5 State v. Nesbit, 978 S.W.2d at 903. This shift in focus from the
crime and the defendant to the surviving family and the victim is
the main criticism leveled at victim impact evidence.
By displaying grieving friends or family members (or
noting their absence) to jurors, victim impact evidence invites
jurors to deem it a greater crime (and thereby deserving of greater
punishment) to kill someone whose friends or family, or both, are
willing and able to testify during the sentencing phase about their
grief.
Furthermore, the use of victim impact evidence tempts
jurors to become mesmerized by the concept of “victimology.”
Through this concept, the issue of the deceased victim’s
“innocence” is silently woven into the sentencing equation.
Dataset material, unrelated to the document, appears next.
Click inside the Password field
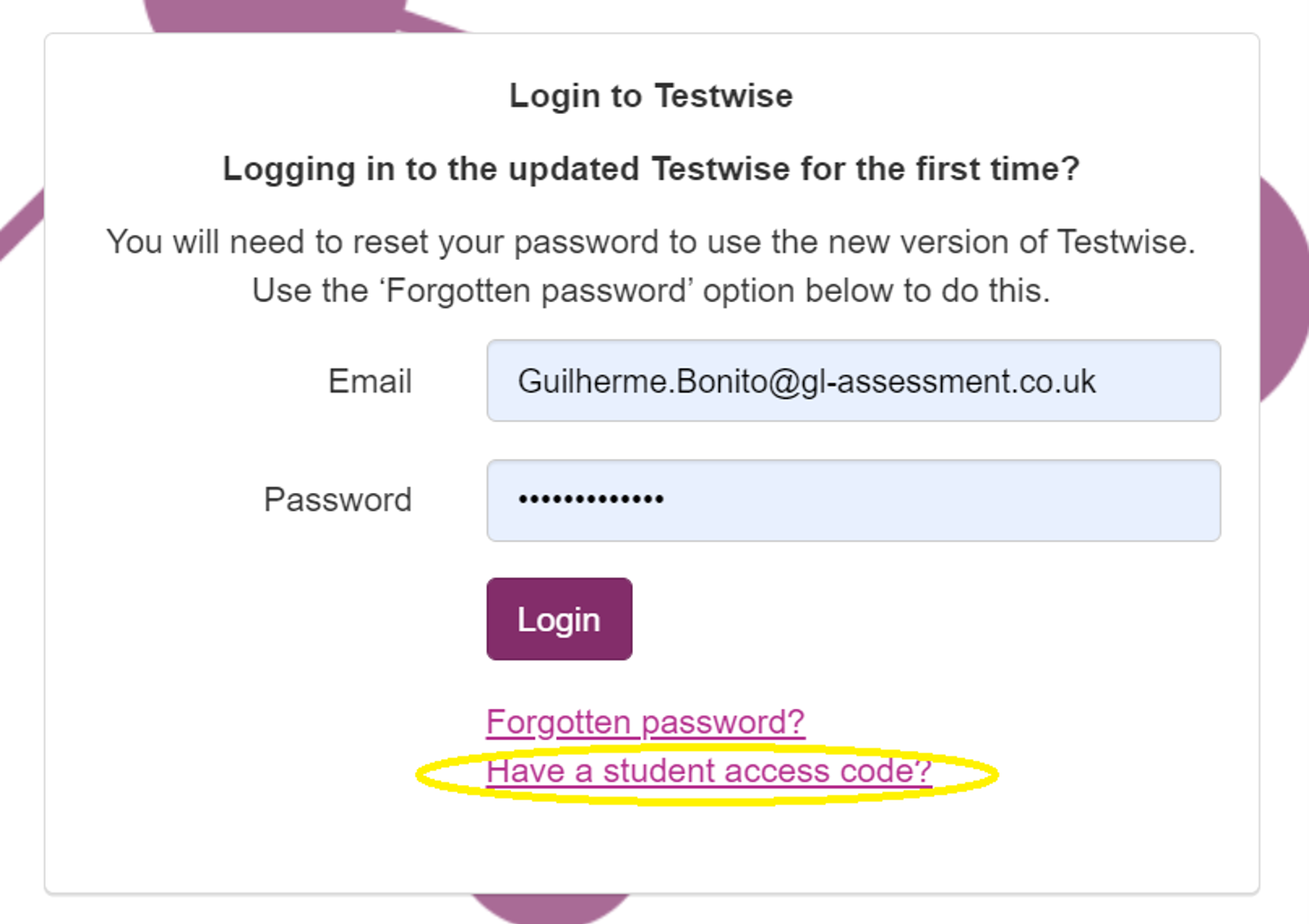The image size is (1309, 924). click(x=852, y=500)
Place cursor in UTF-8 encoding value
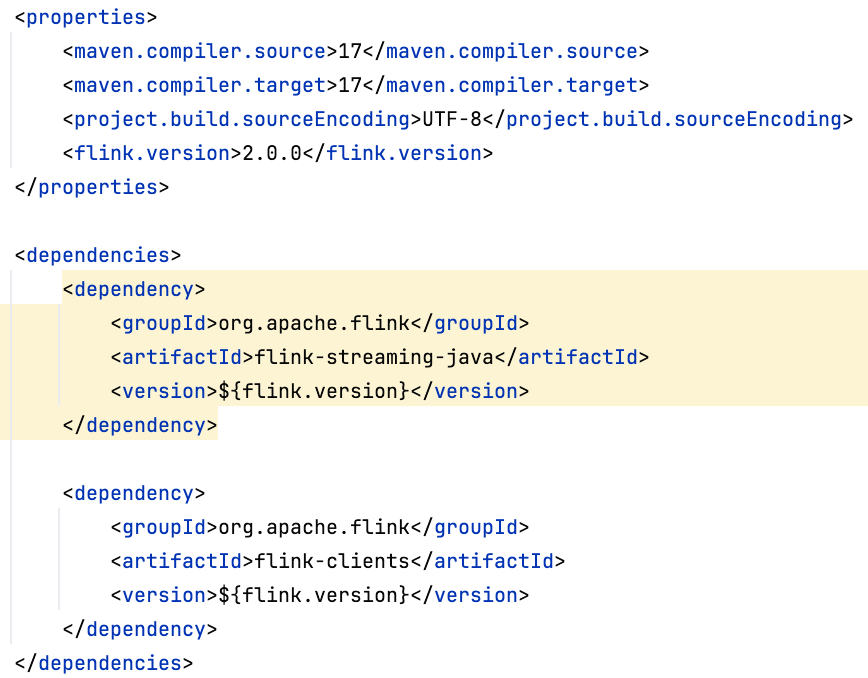 click(452, 119)
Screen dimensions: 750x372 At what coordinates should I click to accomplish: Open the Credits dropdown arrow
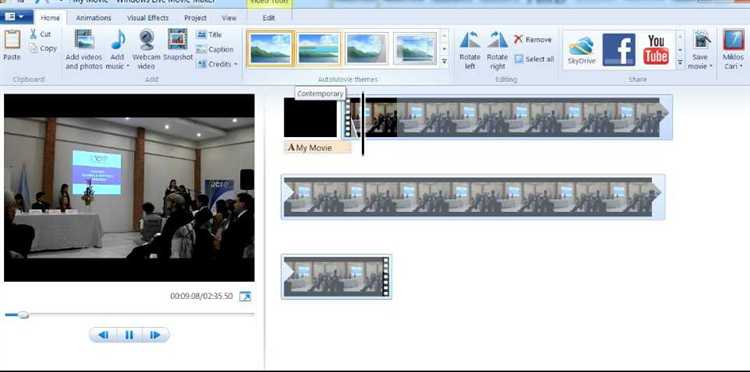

Professor Lynne N. Henderson’s description of “victimhood” is
appropriate.
[T]he word “victim” has come to mean those who are preyed upon by strangers: “Victim” suggests a nonprovoking individual hit with the violence of “street crime” by a stranger. The image created is that of an elderly person robbed of her life savings, an “innocent by- stander” injured or killed during a holdup, or a brutally ravaged rape victim. “Victims” are not prostitutes beaten senseless by pimps or “johns,” drug addicts mugged and robbed of their fixes, gang members killed during a feud, or misdemeanants raped by cellmates. . . . In short, the image of the “victim” has become a blameless, pure stereotype, with whom all can identify.
6 “The Wrongs of Victim’s Rights,” 37 Stan. L. Rev. 937, 951 (1985).
Thus, as an extra-legal consideration, jurors are lured
into determining whether the victim and his or her family fit the
stereotype of “innocent victims.” If they do, this concept entices
jurors to vary punishment according to the perceived “innocence” of
the victim. Thus, rather than orienting punishment to the
perpetrator, punishment is oriented toward the victim.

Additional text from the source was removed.